**DATA SUPPLIED**
Content starts

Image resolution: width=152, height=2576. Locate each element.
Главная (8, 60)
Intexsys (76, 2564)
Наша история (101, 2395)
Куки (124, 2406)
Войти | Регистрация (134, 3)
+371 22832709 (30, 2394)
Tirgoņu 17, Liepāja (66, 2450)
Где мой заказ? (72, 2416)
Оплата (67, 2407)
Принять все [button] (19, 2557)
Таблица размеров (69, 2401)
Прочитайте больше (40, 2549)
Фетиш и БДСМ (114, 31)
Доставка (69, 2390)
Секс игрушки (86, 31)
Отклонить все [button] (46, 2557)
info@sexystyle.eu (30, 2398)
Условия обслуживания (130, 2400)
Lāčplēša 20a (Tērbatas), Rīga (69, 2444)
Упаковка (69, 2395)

Content ends

Count the lines of the entries above that contain the word "button" and give only the number.

2